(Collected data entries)
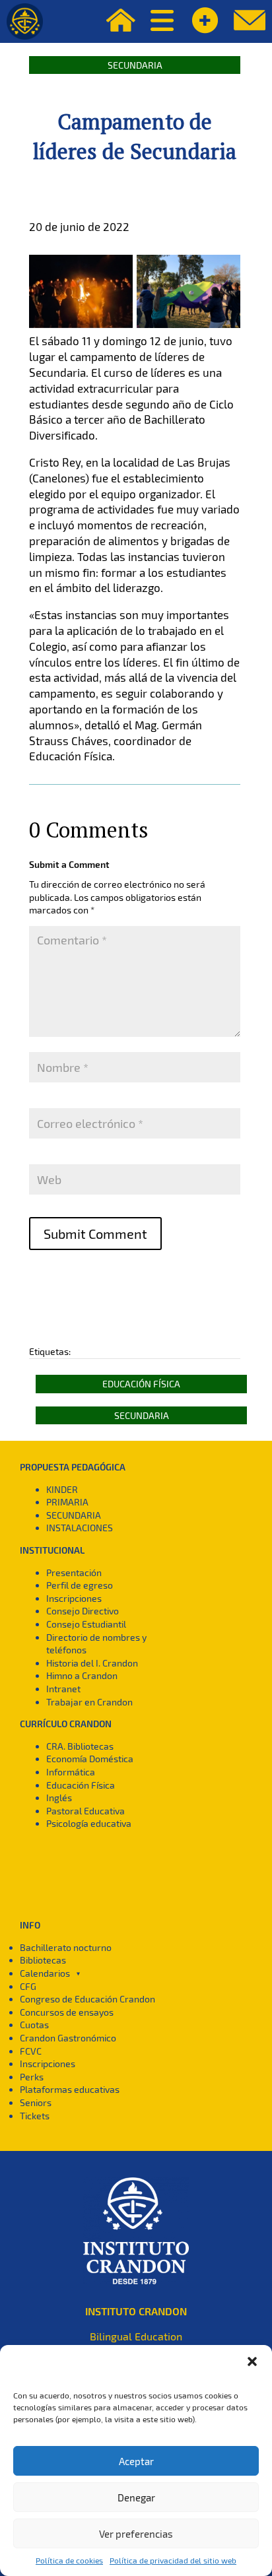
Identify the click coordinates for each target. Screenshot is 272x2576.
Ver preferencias (136, 2534)
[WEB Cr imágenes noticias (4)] (188, 328)
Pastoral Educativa (85, 1810)
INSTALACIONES (79, 1527)
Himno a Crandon (82, 1675)
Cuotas (34, 2024)
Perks (32, 2076)
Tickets (35, 2115)
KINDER (62, 1489)
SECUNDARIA (73, 1515)
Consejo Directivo (82, 1610)
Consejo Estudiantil (86, 1624)
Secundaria (135, 65)
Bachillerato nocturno (66, 1947)
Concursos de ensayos (67, 2012)
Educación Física (141, 1383)
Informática (70, 1771)
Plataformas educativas (69, 2089)
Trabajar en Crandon (89, 1701)
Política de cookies (69, 2560)
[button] (252, 2361)
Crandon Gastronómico (68, 2037)
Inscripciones (74, 1598)
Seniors (35, 2102)
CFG (28, 1986)
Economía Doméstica (89, 1758)
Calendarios (45, 1973)
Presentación (74, 1572)
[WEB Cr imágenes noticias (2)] (81, 328)
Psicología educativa (88, 1823)
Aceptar (136, 2461)
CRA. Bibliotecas (80, 1746)
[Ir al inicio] (25, 21)
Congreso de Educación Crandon (87, 1998)
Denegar (136, 2497)
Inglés (59, 1797)
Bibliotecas (43, 1959)
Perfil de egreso (79, 1585)
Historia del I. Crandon (92, 1662)
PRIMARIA (67, 1501)
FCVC (31, 2051)
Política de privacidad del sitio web (173, 2560)
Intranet (63, 1688)
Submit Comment (95, 1233)
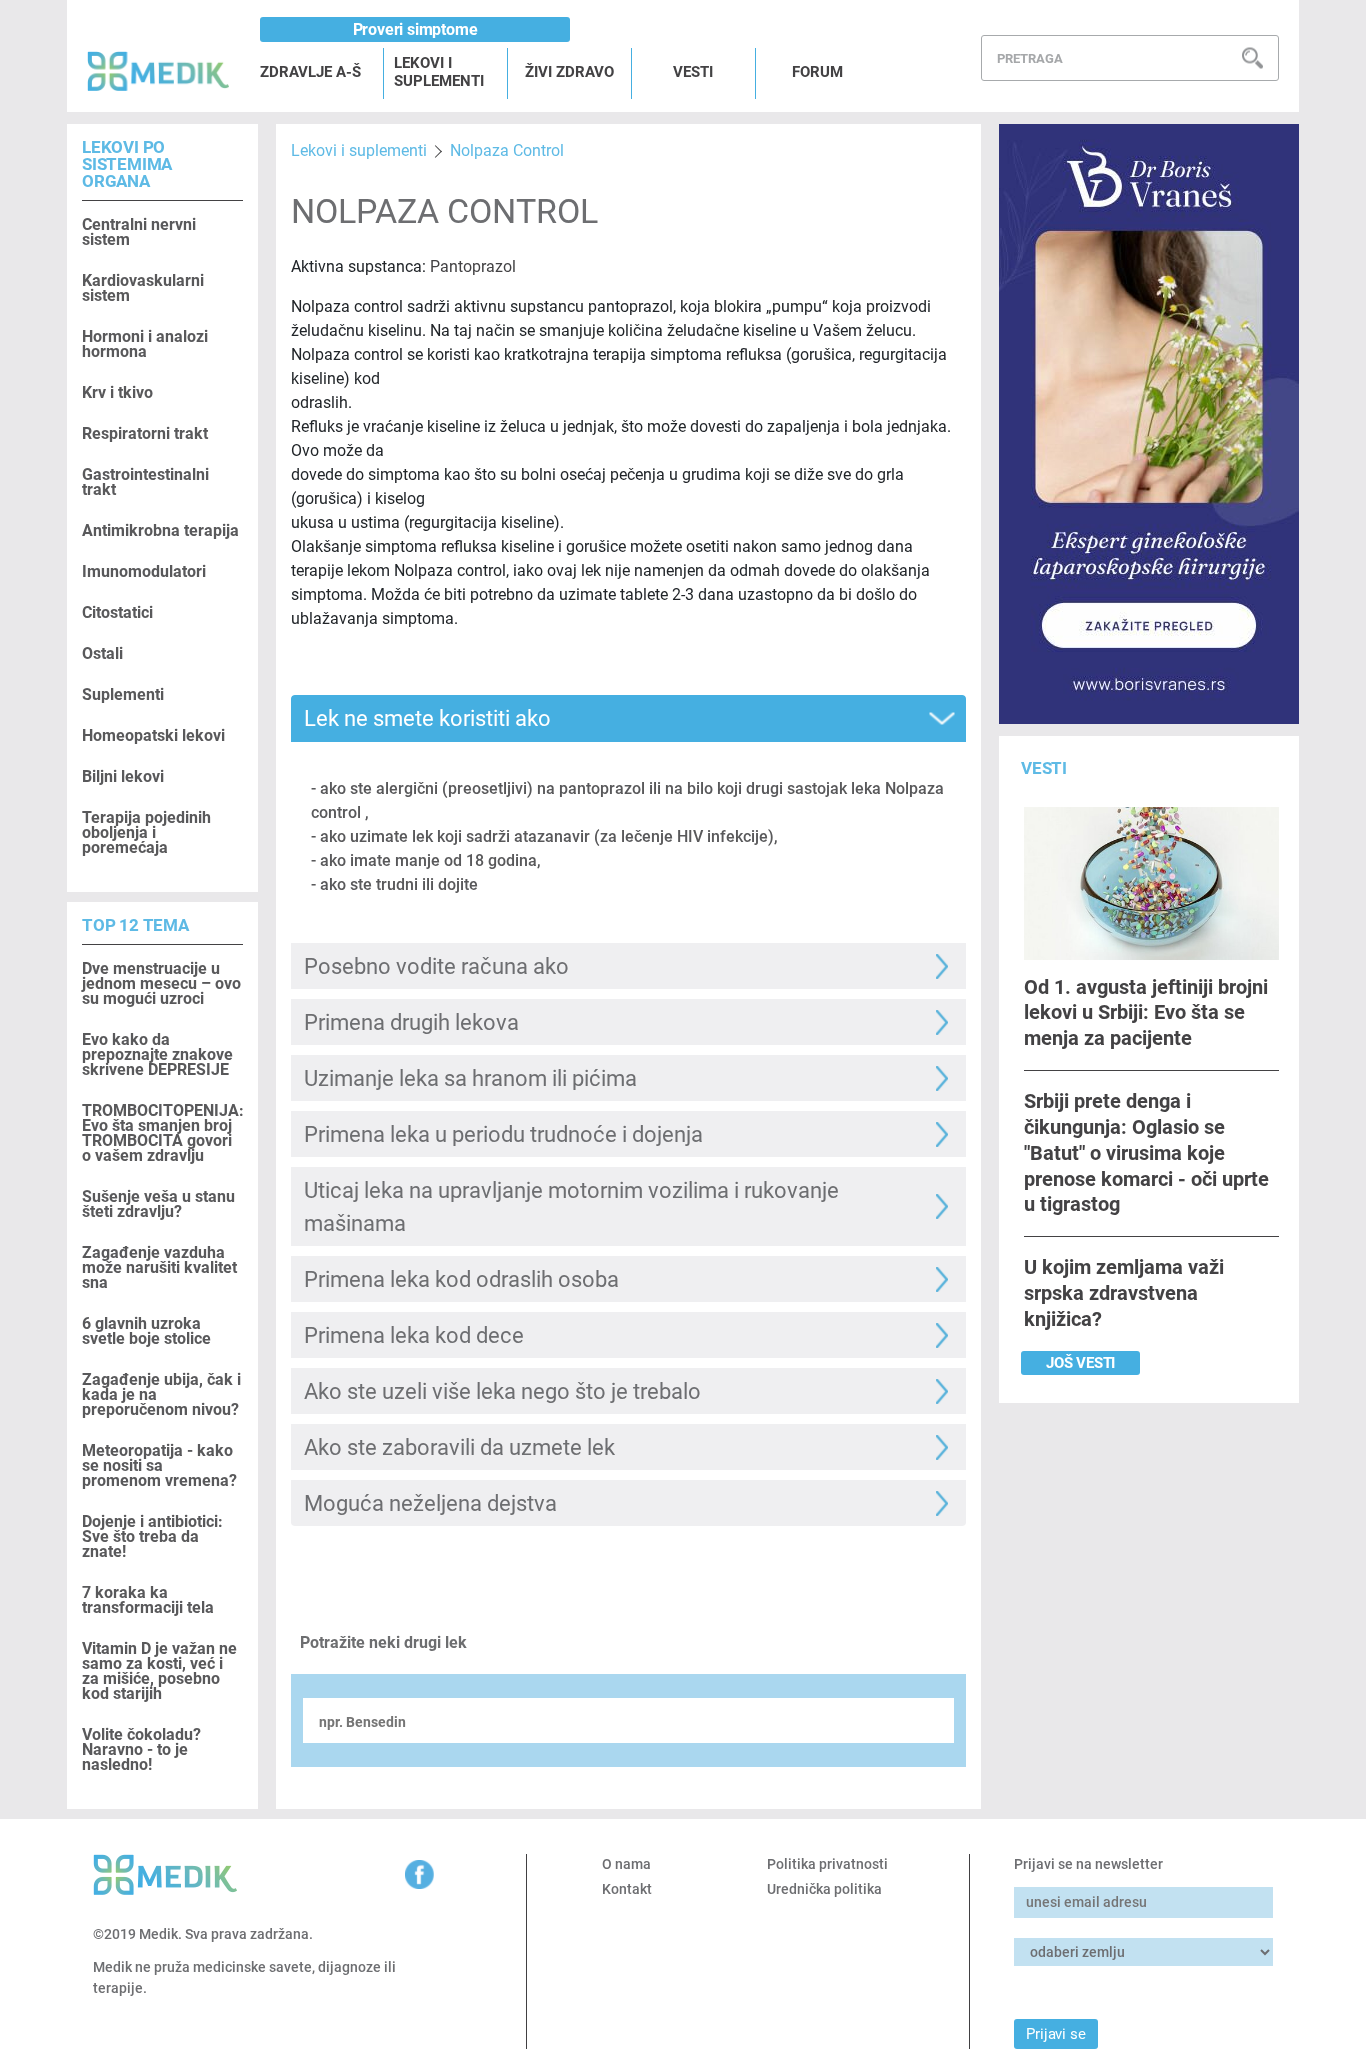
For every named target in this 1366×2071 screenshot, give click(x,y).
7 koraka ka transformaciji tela (148, 1600)
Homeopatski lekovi (153, 735)
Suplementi (123, 694)
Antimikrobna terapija (160, 530)
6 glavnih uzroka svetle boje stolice (146, 1331)
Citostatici (117, 612)
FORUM (817, 72)
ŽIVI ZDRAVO (569, 72)
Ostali (102, 653)
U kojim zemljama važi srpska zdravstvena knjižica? (1124, 1293)
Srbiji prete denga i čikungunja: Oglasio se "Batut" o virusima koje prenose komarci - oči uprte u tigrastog (1146, 1152)
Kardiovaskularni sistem (143, 288)
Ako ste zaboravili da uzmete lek (459, 1447)
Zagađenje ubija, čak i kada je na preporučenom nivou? (161, 1394)
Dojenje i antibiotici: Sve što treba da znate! (152, 1536)
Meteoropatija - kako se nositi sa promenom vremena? (159, 1465)
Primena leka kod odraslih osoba (461, 1279)
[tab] (628, 718)
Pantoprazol (473, 266)
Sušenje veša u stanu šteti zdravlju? (158, 1204)
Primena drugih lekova (411, 1022)
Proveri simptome (415, 29)
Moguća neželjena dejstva (430, 1503)
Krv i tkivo (117, 392)
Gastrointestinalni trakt (145, 482)
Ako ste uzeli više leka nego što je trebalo (502, 1391)
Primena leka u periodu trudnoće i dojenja (503, 1134)
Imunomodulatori (144, 571)
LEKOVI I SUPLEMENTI (439, 72)
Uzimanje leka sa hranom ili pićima (470, 1078)
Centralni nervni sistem (139, 232)
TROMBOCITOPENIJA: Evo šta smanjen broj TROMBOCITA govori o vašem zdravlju (162, 1133)
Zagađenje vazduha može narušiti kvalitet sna (159, 1267)
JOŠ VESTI (1080, 1363)
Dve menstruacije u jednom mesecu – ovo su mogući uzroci (161, 983)
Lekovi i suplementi (359, 150)
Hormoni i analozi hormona (145, 344)
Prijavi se (1055, 2034)
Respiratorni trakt (145, 433)
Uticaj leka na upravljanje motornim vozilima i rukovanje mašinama (571, 1207)
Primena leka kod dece (414, 1335)
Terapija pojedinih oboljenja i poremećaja (146, 832)
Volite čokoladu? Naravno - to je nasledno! (141, 1749)
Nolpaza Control (507, 150)
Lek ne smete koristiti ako (427, 718)
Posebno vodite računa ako (436, 966)
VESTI (693, 72)
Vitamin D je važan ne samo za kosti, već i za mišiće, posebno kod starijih (159, 1671)
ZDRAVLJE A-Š (310, 72)
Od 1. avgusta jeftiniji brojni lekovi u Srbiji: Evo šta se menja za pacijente (1146, 1012)
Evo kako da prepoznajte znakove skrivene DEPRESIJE (157, 1054)
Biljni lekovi (123, 776)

> **Problem**
Taking the entries above, copy word for word the lines from the one with "PRIMARIA (67, 1501)" up to and including the one with "Antimikrobna terapija (160, 530)", without any picture.

> **Exercise solution**
PRIMARIA (67, 1501)
FCVC (31, 2051)
Política de privacidad del sitio web (173, 2560)
Intranet (63, 1688)
Submit Comment (95, 1233)
For every named target in this 1366×2071 screenshot, give click(x,y).
7 koraka ka transformaciji tela (148, 1600)
Homeopatski lekovi (153, 735)
Suplementi (123, 694)
Antimikrobna terapija (160, 530)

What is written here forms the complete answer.